Traumatic brain injury outcomes appear to be improved by stem cell therapy


Experts estimate that roughly two million people in the U.S. sustain a
traumatic brain injury every year. Unfortunately, not only are these sorts of injuries common, they are often devastating for both victims and their families. Even worse, there are few treatment options available to address the wide variety of physical, psychological and intellectual issues that tend to accompany traumatic brain injuries.

One recent study suggests, however, that the lack of treatment options may change soon. According to researchers at the University of South Florida College of Medicine, stem cell combination therapies may be an option for those suffering with the after effects of traumatic brain injuries. Their study was published recently in the journal
PLoS One.

The study examined the efficacy of stem cell treatments – some used alone, others used in combination with one another – in rats with traumatic brain injuries. Researchers discovered that human umbilical cord blood cells, used in combination with the growth factor granulocyte colony stimulating factor, was more effective than when either was used alone. The reason appears to be that the two work together to fight the loss of neural cells that accompanies brain injuries.

Traumatic brain injuries typically trigger an immune response that includes neuroinflammation, which can lead to significant loss of neural cells. In some cases, the effects of this inflammation can be even worse than the effects of the initial injury. According to the USF researchers, the human umbilical cord blood cells appear to play a role in reducing this post injury inflammation.
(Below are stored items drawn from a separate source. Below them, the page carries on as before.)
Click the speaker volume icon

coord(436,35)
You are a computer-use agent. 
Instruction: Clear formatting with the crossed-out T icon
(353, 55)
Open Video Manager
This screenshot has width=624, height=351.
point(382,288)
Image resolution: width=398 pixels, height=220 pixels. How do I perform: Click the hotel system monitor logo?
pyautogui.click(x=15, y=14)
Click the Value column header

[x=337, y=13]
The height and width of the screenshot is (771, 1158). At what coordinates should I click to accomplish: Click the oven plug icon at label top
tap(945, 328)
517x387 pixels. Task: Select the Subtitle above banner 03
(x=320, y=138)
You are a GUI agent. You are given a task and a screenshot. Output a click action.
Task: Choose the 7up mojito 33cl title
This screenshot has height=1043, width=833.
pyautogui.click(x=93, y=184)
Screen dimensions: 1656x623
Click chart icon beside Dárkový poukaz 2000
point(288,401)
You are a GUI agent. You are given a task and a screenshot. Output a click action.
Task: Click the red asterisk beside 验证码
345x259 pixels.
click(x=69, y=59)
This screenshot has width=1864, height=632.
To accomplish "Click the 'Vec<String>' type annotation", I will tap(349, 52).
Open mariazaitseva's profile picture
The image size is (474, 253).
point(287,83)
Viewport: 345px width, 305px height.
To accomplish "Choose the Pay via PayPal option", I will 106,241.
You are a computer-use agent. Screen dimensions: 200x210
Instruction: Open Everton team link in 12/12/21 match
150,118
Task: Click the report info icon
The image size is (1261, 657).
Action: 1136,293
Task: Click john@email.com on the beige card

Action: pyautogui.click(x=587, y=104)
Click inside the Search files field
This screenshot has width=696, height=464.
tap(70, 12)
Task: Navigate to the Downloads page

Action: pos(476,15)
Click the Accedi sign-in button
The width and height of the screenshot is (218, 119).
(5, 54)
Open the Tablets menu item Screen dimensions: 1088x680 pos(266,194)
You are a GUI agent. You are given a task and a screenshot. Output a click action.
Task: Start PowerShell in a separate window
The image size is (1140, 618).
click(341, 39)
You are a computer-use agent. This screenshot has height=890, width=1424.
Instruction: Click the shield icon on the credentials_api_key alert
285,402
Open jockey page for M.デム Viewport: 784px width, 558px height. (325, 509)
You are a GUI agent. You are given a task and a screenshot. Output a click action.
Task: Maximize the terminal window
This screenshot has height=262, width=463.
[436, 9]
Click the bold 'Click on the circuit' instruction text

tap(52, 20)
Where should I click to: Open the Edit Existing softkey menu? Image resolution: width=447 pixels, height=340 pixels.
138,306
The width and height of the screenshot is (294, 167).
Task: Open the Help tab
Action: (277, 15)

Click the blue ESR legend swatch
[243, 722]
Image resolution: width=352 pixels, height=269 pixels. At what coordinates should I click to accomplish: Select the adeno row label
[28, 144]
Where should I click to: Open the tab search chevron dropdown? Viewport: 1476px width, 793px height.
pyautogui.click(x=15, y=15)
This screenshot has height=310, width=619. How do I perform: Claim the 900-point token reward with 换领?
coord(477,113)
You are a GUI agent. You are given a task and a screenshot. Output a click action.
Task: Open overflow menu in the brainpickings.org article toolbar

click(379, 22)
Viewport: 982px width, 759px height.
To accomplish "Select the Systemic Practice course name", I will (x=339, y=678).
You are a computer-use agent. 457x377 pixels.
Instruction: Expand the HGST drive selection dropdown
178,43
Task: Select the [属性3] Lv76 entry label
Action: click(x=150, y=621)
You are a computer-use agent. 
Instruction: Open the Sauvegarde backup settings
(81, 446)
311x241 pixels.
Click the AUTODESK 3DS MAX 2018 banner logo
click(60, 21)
The growth factor appears to help neural cells to repair themselves.

Although each treatment showed some therapeutic potential when used alone, researchers saw the greatest improvements in their test subjects when the two treatments were used together. Indeed, the rats that received the combined treatment experienced more significant improvement in motor skills than those that did not receive both treatments.

More research and more trials are needed, of course, before this combined therapy is used on human patients. Researchers believe, however, that these stem cell therapies have the potential to far outpace pharmaceutical therapies for those with traumatic brain injuries. In the future, they hope to conduct studies on whether these treatments are effective in treating cognitive problems that arise as a result of traumatic brain injuries.